Only the lines from the one containing "Open the dark bilibili live screenshot" to the end of the data below belong in the answer, each repeated exactly; no pictures.

>>

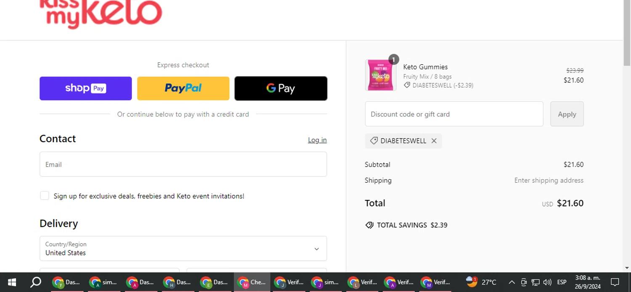Screen dimensions: 631x292
Task: Show hidden system tray icons
Action: pyautogui.click(x=512, y=282)
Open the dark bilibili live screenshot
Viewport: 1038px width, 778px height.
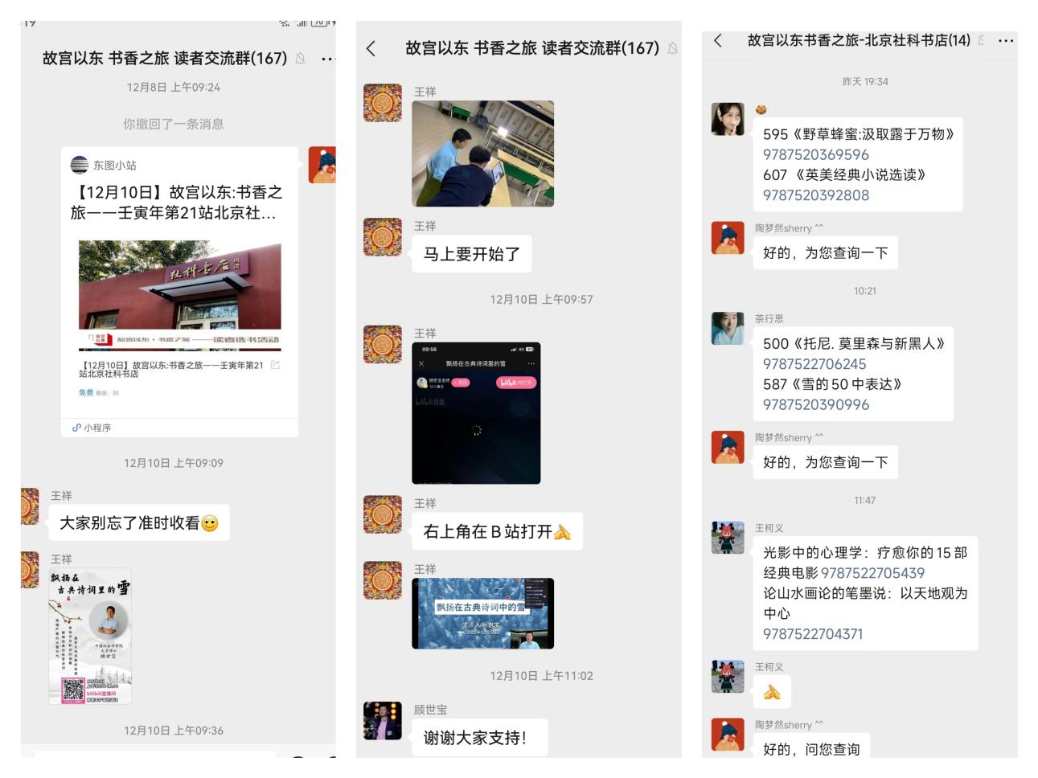click(476, 413)
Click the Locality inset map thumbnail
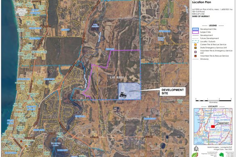 tap(213, 126)
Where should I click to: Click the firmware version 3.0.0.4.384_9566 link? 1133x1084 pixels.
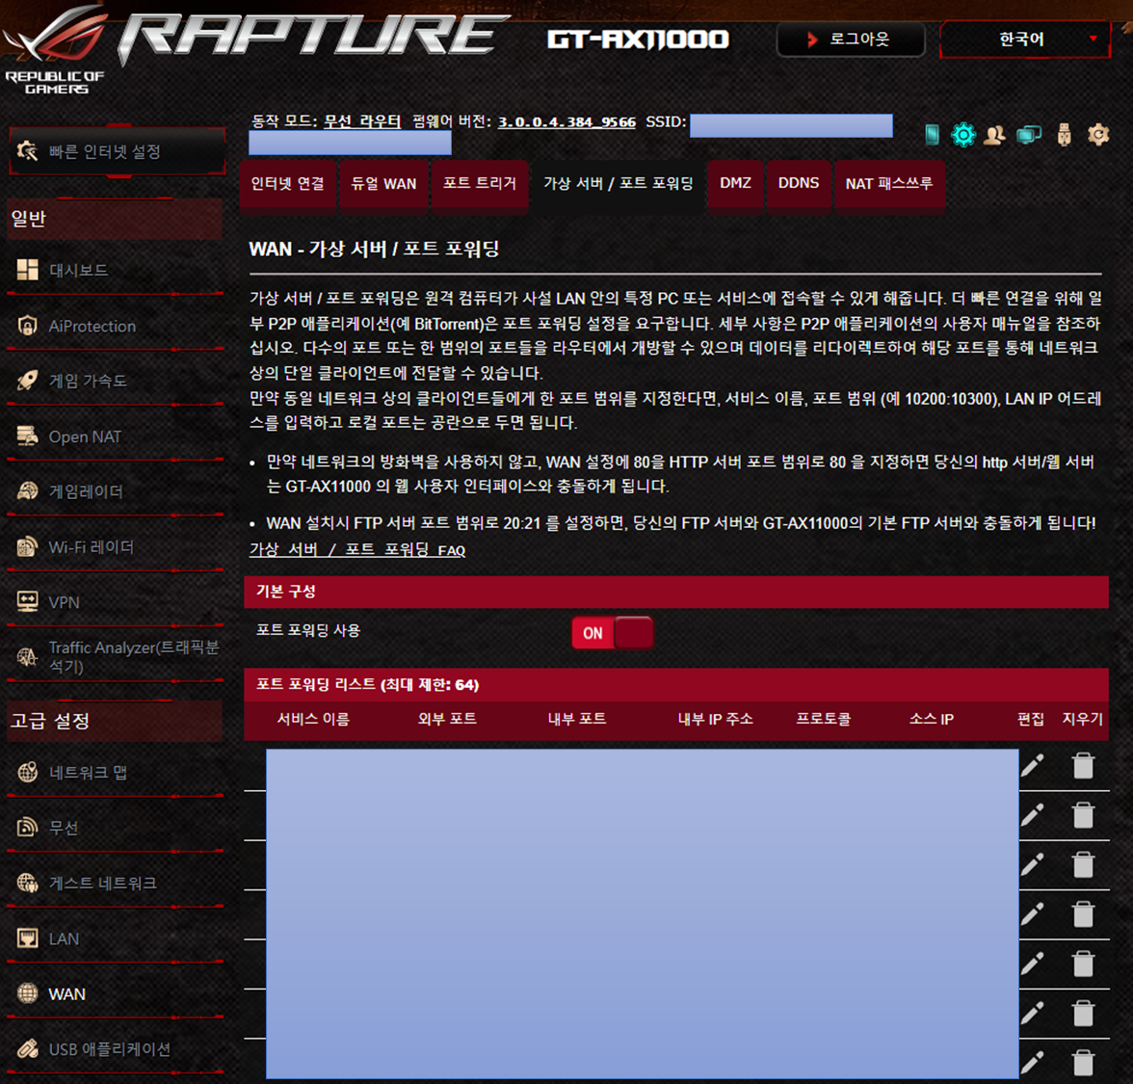point(566,122)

<<

*The answer*.
Open the dark bilibili live screenshot
Viewport: 1038px width, 778px height.
click(476, 413)
Click the Locality inset map thumbnail
 tap(213, 126)
Where should I click to: Click the firmware version 3.0.0.4.384_9566 link? 1133x1084 pixels.
point(566,122)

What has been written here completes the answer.